Al poco rato nos quedamos también sin acera, ese invento tan innecesario; aunque los jaramagos no nos abandonan, son la planta emblemática de la ciudad.

Entregamos el paquete en Correos de la estación, donde, por cierto, las funcionarias y funcionarios son un ejemplo de simpatía y eficiencia, y decidimos acercarnos al fuerte de San Cristóbal.

El camino más corto transcurre por uno de los muchos descampados que nos recuerdan que Badajoz es un lugar a medio camino entre lo rural y lo urbano; este bordea la trinchera del ferrocarril y, cuando llueva, seguro que proporciona buenas cantidades de barro a la vecindad.

Llegamos a la valla del fuerte, porque, como es lógico, no se puede entrar, las únicas que parece que aprovechan el dinero que nos ha costado su rehabilitación son unas cabras que pastan alegremente al pie de las murallas; algo es algo.

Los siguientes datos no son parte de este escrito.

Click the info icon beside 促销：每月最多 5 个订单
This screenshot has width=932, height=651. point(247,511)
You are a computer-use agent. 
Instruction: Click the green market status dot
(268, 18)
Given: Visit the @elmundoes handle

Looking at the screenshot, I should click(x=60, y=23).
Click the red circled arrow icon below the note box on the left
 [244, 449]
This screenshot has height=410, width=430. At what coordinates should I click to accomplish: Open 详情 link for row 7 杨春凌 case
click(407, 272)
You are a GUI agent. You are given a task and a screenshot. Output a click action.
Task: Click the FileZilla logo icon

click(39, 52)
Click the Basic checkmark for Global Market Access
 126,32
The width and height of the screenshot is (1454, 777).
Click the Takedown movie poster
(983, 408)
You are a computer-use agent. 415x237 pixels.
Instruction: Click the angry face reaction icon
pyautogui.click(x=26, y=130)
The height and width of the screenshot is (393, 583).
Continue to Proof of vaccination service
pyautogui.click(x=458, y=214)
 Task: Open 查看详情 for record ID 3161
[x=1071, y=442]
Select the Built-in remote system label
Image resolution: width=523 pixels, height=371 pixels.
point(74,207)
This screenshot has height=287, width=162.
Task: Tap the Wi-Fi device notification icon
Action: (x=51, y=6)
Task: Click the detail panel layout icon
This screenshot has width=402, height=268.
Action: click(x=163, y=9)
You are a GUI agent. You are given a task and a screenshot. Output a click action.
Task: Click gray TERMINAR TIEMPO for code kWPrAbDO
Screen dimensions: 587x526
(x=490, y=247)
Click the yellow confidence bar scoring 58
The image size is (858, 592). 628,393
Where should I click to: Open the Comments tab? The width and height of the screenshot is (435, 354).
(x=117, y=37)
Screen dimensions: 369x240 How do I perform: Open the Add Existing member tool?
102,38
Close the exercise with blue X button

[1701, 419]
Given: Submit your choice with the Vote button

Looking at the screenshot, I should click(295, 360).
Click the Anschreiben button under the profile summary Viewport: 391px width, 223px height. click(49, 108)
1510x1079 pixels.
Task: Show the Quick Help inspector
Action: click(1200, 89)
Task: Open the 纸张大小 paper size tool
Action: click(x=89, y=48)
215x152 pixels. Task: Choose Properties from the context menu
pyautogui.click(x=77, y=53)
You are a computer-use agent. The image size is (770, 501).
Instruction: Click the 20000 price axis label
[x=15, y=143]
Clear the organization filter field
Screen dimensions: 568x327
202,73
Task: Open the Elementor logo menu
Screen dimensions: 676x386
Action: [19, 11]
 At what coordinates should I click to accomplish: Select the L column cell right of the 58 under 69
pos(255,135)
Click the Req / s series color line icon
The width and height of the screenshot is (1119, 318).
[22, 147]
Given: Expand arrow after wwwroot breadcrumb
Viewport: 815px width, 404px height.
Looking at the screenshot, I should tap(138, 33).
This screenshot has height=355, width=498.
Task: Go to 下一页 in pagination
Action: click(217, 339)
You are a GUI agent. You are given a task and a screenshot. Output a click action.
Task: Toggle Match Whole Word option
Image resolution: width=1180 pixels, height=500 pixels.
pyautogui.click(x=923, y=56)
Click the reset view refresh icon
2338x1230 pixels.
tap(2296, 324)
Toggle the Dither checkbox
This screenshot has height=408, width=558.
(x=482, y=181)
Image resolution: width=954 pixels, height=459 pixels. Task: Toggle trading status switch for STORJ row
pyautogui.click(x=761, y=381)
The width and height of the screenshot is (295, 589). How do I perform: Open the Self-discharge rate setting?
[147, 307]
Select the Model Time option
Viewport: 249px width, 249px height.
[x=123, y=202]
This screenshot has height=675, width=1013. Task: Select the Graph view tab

Las laderas que lo rodean no han recibido la mínima atención, aquí también prima lo salvaje y, por supuesto, no hay ningún sendero que facilite disfrutar de las vistas.

Aun así rodeamos el fuerte y a su espalda podemos recrearnos con una estampa también muy nuestra, un vertedero-escombrera, que sirve de digno colofón a este paseo. Habrá quien piense que escombreras, descampados, jaramagos ubicuos, vallas azules de provisionalidad eterna, setos dejados a su libre albedrío, monumentos cerrados...

Son una muestra de la dejadez del ayuntamiento, o de incompetencia quizá; se equivocan: es puro respeto por la tradición. Gracias, señor alcalde.